(RECORDS)
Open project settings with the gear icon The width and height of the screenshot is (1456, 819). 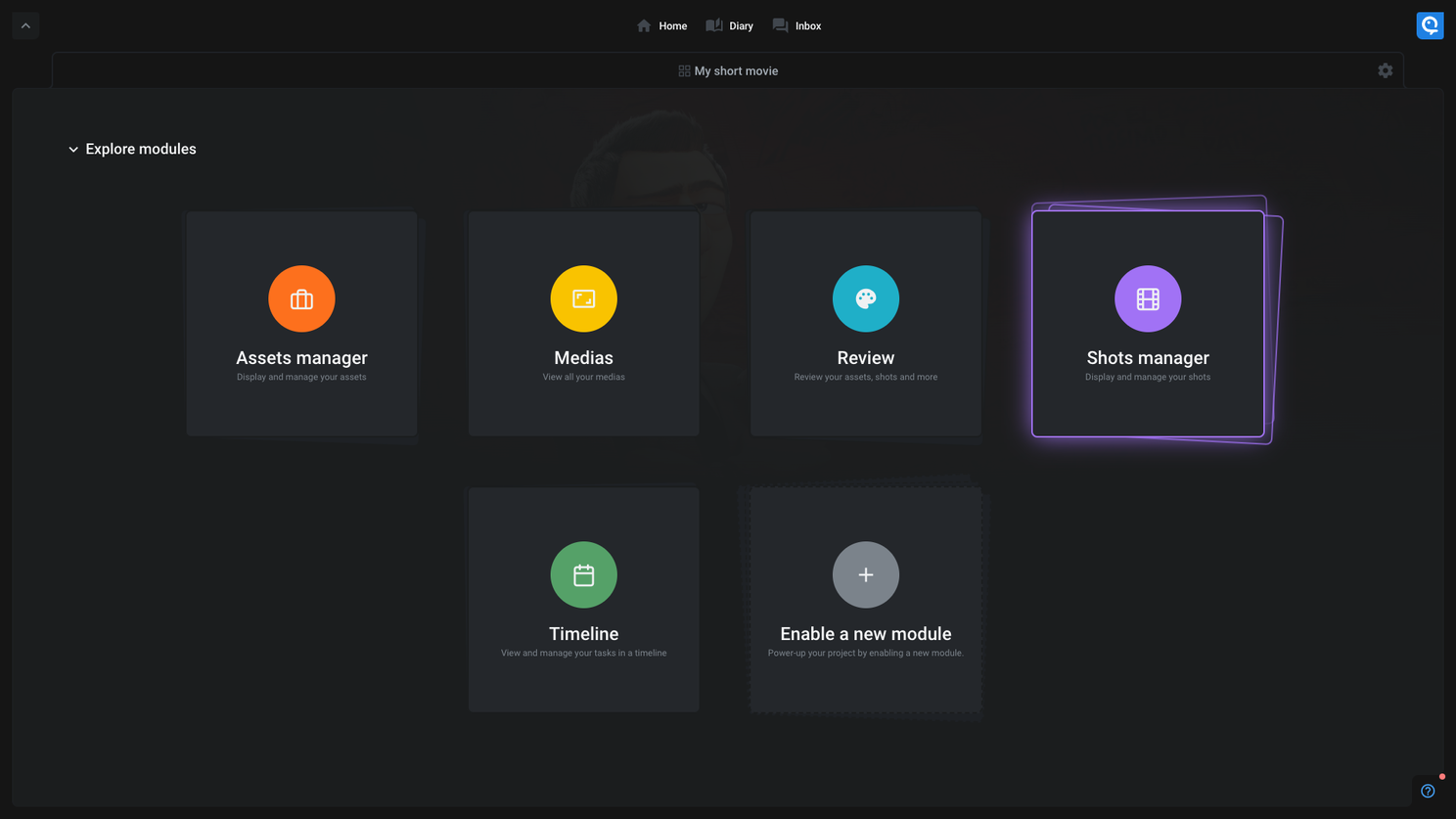tap(1385, 70)
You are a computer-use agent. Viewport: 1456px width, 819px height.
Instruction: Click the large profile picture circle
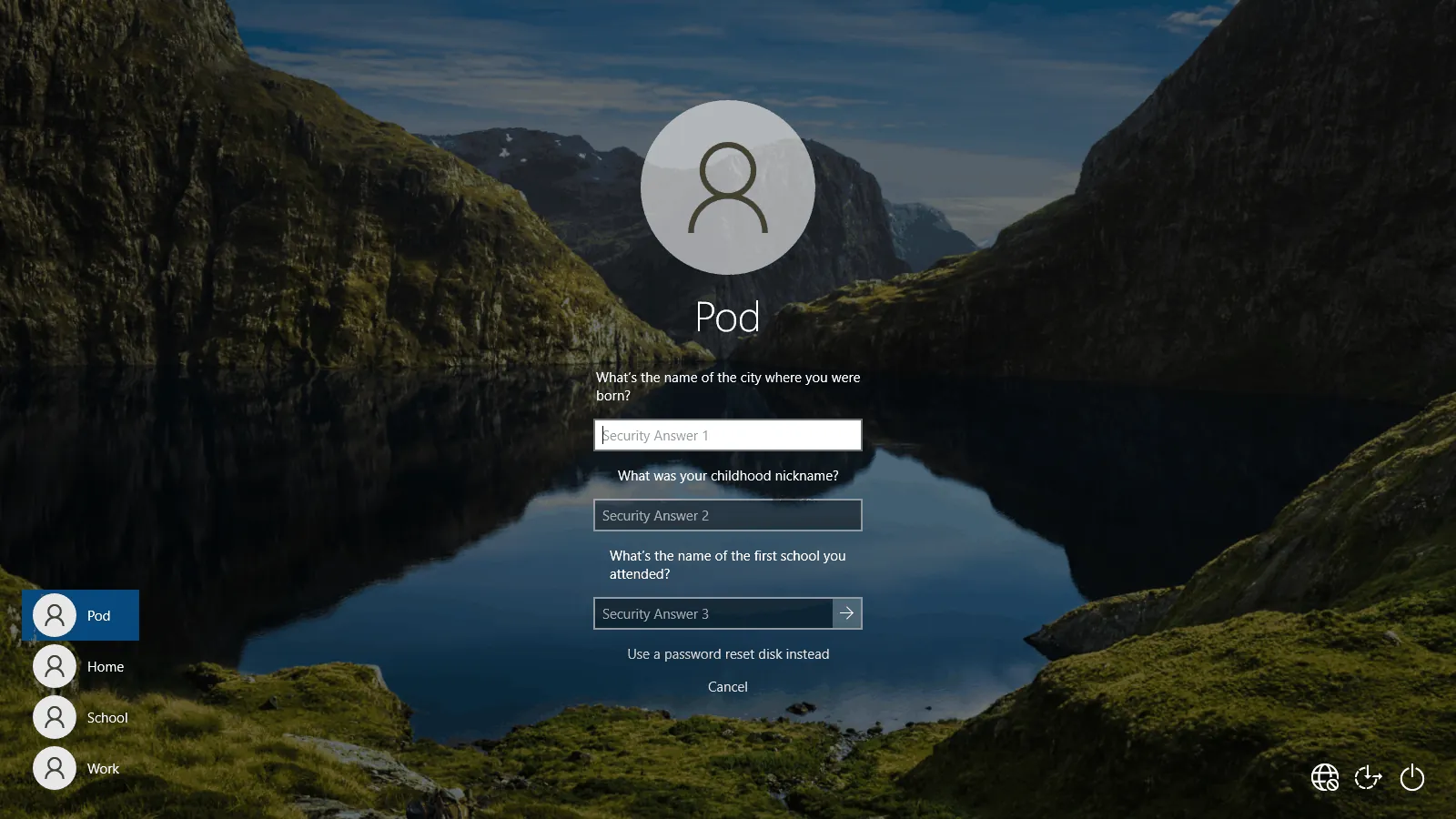point(727,187)
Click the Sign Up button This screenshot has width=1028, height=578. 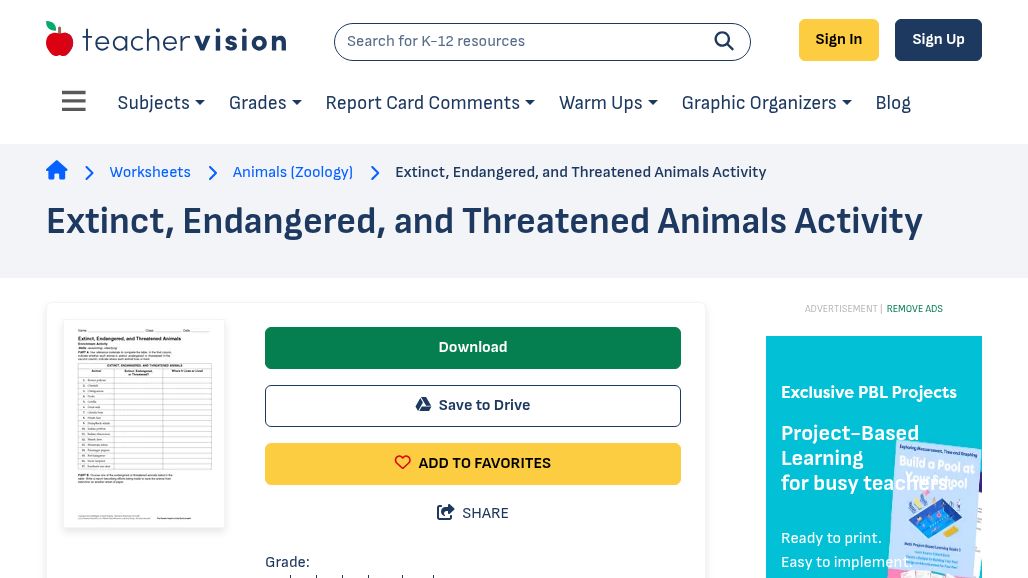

(WORK ITEM) Your answer should consist solely of the lines from the one with "You are a computer-use" through the last line of the entries, restated word for word, with the pictures omitted.

(SOLUTION TO THIS EXERCISE)
You are a computer-use agent. Viewport: 1456px width, 819px height.
Instruction: Click the large profile picture circle
point(727,187)
Click the Sign Up button This screenshot has width=1028, height=578. 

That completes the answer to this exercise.